I'm trying to look up all records that match a certain condition, in this case _id being certain values, and then return only the top 2 results, sorted by the name field.
This is what I have
db.getCollection('col1').aggregate([
{$match: {fk: {$in: [1, 2]}}},
{$sort: {fk: 1, name: -1}},
{$group: {_id: "$fk", items: {$push: "$$ROOT"} }},
{$project: {items: {$slice: ["$items", 2]} }}
])
and it works, BUT, it's not guaranteed. According to this Mongo thread $group does not guarantee document order.
This would also mean that all of the suggested solutions here and elsewhere, which recommend using $unwind, followed by $sort, and then $group, would also not work, for the same reason.
What is the best way to accomplish this with Mongo (any version)? I've seen suggestions that this could be accomplished in the $project phase, but I'm not quite sure how.
You are correct in saying that the result of $group is never sorted.
$group does not order its output documents.
Hence doing a;
{$sort: {fk: 1}}
then grouping with
{$group: {_id: "$fk", ... }},
will be a wasted effort.
But there is a silver lining with sorting before $group stage with name: -1. Since you are using $push (not an $addToSet), inserted objects will retain the order they've had in the newly created items array in the $group result. You can see this behaviour here (copy of your pipeline)
The items array will always have;
"items": [
{
..
"name": "Michael"
},
{
..
"name": "George"
}
]
in same order, therefore your nested array sort is a non-issue! Though I am unable to find an exact quote in documentation to confirm this behaviour, you can check;
this,
or this where it is confirmed.
Also, accumulator operator list for $group, where $addToSet has "Order of the array elements is undefined." in its description, whereas the similar operator $push does not, which might be an indirect evidence? :)

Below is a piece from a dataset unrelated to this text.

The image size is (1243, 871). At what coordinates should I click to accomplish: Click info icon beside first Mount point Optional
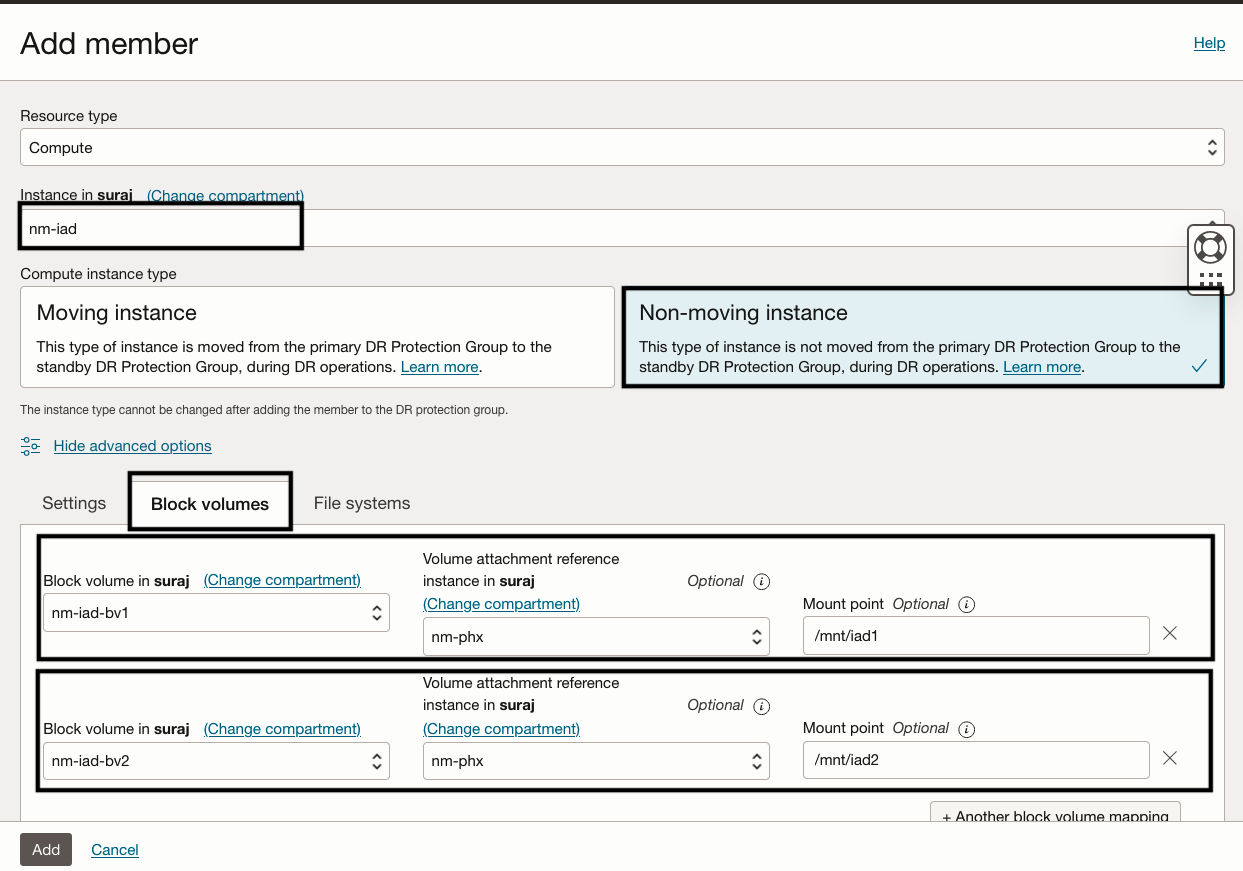(x=967, y=604)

Just a simple modification of your pipeline where you move the fk: 1 sort from pre-$group stage to post-$group stage;
db.getCollection('col1').aggregate([
{$match: {fk: {$in: [1, 2]}}},
{$sort: {name: -1}},
{$group: {_id: "$fk", items: {$push: "$$ROOT"} }},
{$sort: {_id: 1}},
{$project: {items: {$slice: ["$items", 2]} }}
])
should be sufficient to have the main result array order fixed as well. Check it on mongoplayground
$group doesn't guarantee the document order but it would keep the grouped documents in the sorted order for each bucket. So in your case even though the documents after $group stage are not sorted by fk but each group (items) would be sorted by name descending. If you would like to keep the documents sorted by fk you could just add the {$sort:{fk:1}} after $group stage
You could also sort by order of values passed in your match query should you need by adding a extra field for each document. Something like
db.getCollection('col1').aggregate([
{$match: {fk: {$in: [1, 2]}}},
{$addField:{ifk:{$indexOfArray:[[1, 2],"$fk"]}}},
{$sort: {ifk: 1, name: -1}},
{$group: {_id: "$ifk", items: {$push: "$$ROOT"}}},
{$sort: {_id : 1}},
{$project: {items: {$slice: ["$items", 2]}}}
])
Update to allow array sort without group operator : I've found the jira which is going to allow sort array.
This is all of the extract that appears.